Re: [Selectors3] :nth-child(-negative)

On Tue, Aug 17, 2010 at 11:31, Christoph Päper
<christoph.paeper@crissov.de> wrote:
> Currently :nth-child(an+b) etc. only match anything if the argument, an+b, evaluates to a positive value.
(...)
> I assume it helps implementation optimization that authors have to resort to :nth-last-child() if they need to count from the end. If this is not the case, would it break any other use case to define :nth-child(-1) as matching the last child (and other negative values accordingly)?

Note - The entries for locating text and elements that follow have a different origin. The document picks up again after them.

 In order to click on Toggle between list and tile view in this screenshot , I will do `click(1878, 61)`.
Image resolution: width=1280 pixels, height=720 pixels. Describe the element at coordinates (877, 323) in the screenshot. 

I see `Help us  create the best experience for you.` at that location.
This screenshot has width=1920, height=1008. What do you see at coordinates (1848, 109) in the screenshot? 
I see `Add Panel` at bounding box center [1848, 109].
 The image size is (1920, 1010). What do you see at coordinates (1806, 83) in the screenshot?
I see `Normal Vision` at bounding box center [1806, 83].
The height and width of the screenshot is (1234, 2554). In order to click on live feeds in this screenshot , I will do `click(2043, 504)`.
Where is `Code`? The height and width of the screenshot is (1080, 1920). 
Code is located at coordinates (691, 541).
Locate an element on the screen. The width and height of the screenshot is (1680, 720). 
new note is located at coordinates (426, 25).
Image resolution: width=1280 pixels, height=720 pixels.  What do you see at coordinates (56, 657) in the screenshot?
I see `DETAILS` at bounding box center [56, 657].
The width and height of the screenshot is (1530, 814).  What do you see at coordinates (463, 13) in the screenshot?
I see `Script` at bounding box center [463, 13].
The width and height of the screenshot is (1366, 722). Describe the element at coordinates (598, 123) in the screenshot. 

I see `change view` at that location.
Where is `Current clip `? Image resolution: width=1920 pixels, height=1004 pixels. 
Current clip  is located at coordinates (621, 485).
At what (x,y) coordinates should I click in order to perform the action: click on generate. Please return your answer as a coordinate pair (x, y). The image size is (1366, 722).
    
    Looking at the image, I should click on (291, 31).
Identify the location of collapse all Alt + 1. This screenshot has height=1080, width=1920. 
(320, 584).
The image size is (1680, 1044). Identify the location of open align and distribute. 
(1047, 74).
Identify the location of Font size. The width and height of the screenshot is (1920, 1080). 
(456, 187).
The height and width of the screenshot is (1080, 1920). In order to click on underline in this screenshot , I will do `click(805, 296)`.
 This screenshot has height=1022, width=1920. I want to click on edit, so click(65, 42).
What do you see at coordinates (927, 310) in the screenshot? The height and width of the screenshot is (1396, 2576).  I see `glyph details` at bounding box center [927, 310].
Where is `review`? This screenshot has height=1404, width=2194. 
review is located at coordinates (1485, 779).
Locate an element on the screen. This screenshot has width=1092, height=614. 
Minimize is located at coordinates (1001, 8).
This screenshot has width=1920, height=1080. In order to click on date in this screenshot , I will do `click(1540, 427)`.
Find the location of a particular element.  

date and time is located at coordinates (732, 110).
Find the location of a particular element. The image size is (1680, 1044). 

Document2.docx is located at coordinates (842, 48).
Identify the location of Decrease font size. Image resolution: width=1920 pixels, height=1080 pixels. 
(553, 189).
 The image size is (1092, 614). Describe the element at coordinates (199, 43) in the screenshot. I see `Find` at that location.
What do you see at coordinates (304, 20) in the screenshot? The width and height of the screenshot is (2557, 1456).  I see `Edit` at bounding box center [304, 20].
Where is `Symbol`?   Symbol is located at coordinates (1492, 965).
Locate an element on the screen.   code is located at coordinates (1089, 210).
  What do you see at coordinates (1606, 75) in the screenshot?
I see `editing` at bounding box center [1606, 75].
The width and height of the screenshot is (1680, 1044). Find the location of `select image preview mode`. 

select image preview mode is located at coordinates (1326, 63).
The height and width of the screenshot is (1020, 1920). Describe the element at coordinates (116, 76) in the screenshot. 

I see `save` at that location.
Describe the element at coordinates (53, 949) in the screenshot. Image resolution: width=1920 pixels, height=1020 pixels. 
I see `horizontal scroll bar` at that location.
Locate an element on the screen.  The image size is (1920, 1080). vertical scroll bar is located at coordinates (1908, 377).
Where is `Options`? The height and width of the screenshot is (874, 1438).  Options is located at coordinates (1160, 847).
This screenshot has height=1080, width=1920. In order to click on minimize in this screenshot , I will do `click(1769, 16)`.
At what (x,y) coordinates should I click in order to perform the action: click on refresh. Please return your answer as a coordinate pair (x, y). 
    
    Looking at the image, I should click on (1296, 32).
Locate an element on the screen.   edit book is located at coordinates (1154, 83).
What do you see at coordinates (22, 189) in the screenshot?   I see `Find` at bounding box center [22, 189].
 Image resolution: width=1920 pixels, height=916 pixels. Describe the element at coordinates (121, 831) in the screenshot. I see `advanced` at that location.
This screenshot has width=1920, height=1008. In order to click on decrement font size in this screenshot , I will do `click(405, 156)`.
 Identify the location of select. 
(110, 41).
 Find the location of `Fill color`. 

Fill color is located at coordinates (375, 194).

I don't think it's a matter of optimizing implementations. Having
negative numbers start counting from the end could mean you get two
expressions for the price of one.

The following example currently matches only the the first five list
items. If negative values start matching elements counting from the
end, this would simply match all list items:

  li:nth-child(-n+5) { color: red }


Even more, the following selector matches only the 2nd and 5th child:

  li:nth-child(-3n+5) { color: red }

With negative values counting too, though, that would become the same as this:

  li:nth-child(-3n+5), li:nth-last-child(3n+1) { color: red }


And finally,

  li:nth-child(3n-4) { color:red }

currently does the same as this:

  li:nth-child(3n+2) { color: red }

but with your suggestion, it would do this instead:

  li:nth-child(3n+2), li:nth-last-child(-3n+4) { color: red }


Counting from the end and counting from the start are simply two
different operations. Only if a and b in the (an+b) expression have
the same sign, or at least one of them is zero, can you be sure that
you don't get those operations mixed up.

For simple expressions such as :nth-child(-1) there wouldn't be any
problem, but I don't think it would be a good idea to have negative
numbers only work like that in some cases.